This wasn’t everybody’s opinion, of course. We had a new director, one who’d brought in his own presenter and who wanted to make his name with penetrating questions and hopefully a bit of a dust-up. Blow that for a game of soldiers. This was my idol we were talking about. To cover ourselves, Mark and I had devised a few awkward questions, but I’d typed them on a second page and carefully stuck it underneath the first with banana-y fingerprints. It would look like carelessness on my part, but the fact remained that a novice host wouldn’t be able to ease the sheets apart, live on air, without looking clumsy. The questions on the top page - about Bowie’s act, clothes, relationship with his fans and the inspiration behind the songs on this album - had been arranged to chime with his public persona. I knew he’d be able to speak on them for at least the hour allotted.
“For God’s sake let’s at least get some jostling fan footage,” snarled the director behind me as I led David off afterwards.

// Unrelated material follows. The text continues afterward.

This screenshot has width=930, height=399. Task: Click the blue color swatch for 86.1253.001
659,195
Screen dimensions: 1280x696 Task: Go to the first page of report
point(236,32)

If our star guest heard, he didn’t give any sign. “How are you, Caroline?” he asked. “We’ve barely spoken. And how is the beautiful Jilly? What’s she up to these days?”
“I... she’s dead.” I gave a great gasp, my perilous shield wall falling apart without warning.

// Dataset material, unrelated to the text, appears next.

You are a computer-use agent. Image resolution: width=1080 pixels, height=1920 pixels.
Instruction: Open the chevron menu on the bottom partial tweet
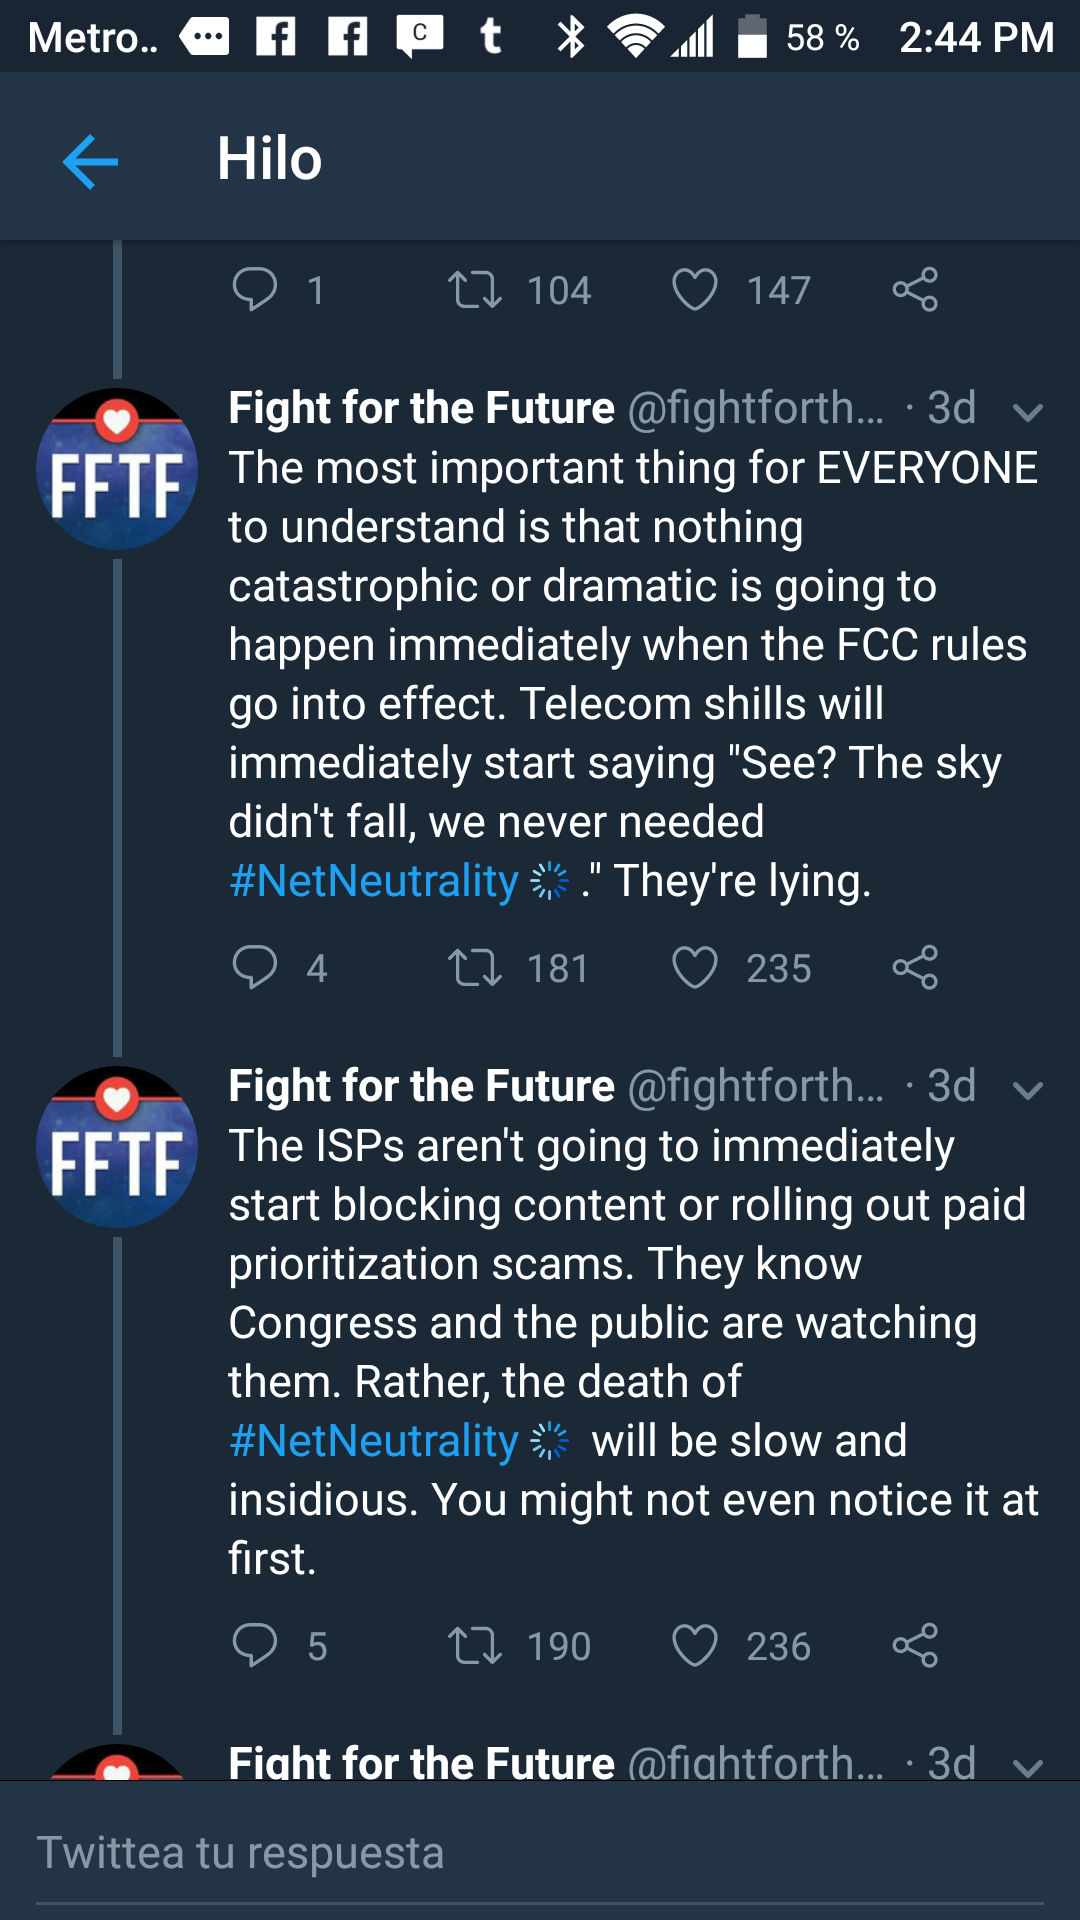tap(1027, 1765)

We were passing a side corridor, giving on to a back staircase. The BBC is full of such places. In a flash, David whisked me around the corner and into the blind space behind the door. There was, almost instantly, the sound of speeding footsteps, a confusion of shouts, and then the thud of his entourage pelting down the stairs.
“I could kill for a cup of tea,” he remarked into the temporary silence.
I gulped. “This way,” I said, knowing the quiet wouldn’t last. Fortunately, it didn’t have to. Just one floor up was a locked cubbyhole that I’d fitted out as an emergency kitchen for when guests wanted a hot drink and there wasn't time to get one from the canteen. The tiny room held kettle, mugs, tea, coffee, sugar, powdered milk and precious little else. We squeezed in. I flicked the kettle on.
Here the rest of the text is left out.